— WHAT TO PRODUCE —
Update these entries by changing every "Image resolution" to "Display resolution" and leaving the rest as it is.

— Stored data —
==*==

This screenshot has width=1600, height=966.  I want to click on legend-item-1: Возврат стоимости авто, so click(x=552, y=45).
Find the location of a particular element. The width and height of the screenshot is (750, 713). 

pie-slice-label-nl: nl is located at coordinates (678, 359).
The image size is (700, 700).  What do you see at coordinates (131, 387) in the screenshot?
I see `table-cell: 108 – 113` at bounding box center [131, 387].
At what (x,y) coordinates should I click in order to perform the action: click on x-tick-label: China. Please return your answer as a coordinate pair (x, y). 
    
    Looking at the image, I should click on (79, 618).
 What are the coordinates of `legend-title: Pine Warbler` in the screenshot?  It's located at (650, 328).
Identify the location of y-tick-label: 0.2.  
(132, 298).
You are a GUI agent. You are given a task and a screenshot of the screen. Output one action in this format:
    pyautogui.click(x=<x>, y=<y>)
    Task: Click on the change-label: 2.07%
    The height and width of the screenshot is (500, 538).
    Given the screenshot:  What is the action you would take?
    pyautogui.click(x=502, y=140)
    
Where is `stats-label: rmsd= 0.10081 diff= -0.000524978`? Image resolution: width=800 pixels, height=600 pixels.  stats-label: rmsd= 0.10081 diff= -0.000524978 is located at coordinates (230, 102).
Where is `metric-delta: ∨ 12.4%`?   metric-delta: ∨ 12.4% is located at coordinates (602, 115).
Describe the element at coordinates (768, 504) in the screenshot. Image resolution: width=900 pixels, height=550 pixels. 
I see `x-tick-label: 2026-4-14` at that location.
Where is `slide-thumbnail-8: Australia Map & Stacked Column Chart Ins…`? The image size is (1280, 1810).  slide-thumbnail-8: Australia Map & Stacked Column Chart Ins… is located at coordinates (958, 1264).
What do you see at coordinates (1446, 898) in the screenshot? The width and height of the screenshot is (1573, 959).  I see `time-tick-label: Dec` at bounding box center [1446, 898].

==*==

— REPLY TO THE TASK —
This screenshot has width=1600, height=966.  I want to click on legend-item-1: Возврат стоимости авто, so click(x=552, y=45).
Find the location of a particular element. The width and height of the screenshot is (750, 713). 

pie-slice-label-nl: nl is located at coordinates (678, 359).
The image size is (700, 700).  What do you see at coordinates (131, 387) in the screenshot?
I see `table-cell: 108 – 113` at bounding box center [131, 387].
At what (x,y) coordinates should I click in order to perform the action: click on x-tick-label: China. Please return your answer as a coordinate pair (x, y). 
    
    Looking at the image, I should click on (79, 618).
 What are the coordinates of `legend-title: Pine Warbler` in the screenshot?  It's located at (650, 328).
Identify the location of y-tick-label: 0.2.  
(132, 298).
You are a GUI agent. You are given a task and a screenshot of the screen. Output one action in this format:
    pyautogui.click(x=<x>, y=<y>)
    Task: Click on the change-label: 2.07%
    The height and width of the screenshot is (500, 538).
    Given the screenshot:  What is the action you would take?
    pyautogui.click(x=502, y=140)
    
Where is `stats-label: rmsd= 0.10081 diff= -0.000524978`? Display resolution: width=800 pixels, height=600 pixels.  stats-label: rmsd= 0.10081 diff= -0.000524978 is located at coordinates (230, 102).
Where is `metric-delta: ∨ 12.4%`?   metric-delta: ∨ 12.4% is located at coordinates (602, 115).
Describe the element at coordinates (768, 504) in the screenshot. Display resolution: width=900 pixels, height=550 pixels. 
I see `x-tick-label: 2026-4-14` at that location.
Where is `slide-thumbnail-8: Australia Map & Stacked Column Chart Ins…`? The image size is (1280, 1810).  slide-thumbnail-8: Australia Map & Stacked Column Chart Ins… is located at coordinates (958, 1264).
What do you see at coordinates (1446, 898) in the screenshot? The width and height of the screenshot is (1573, 959).  I see `time-tick-label: Dec` at bounding box center [1446, 898].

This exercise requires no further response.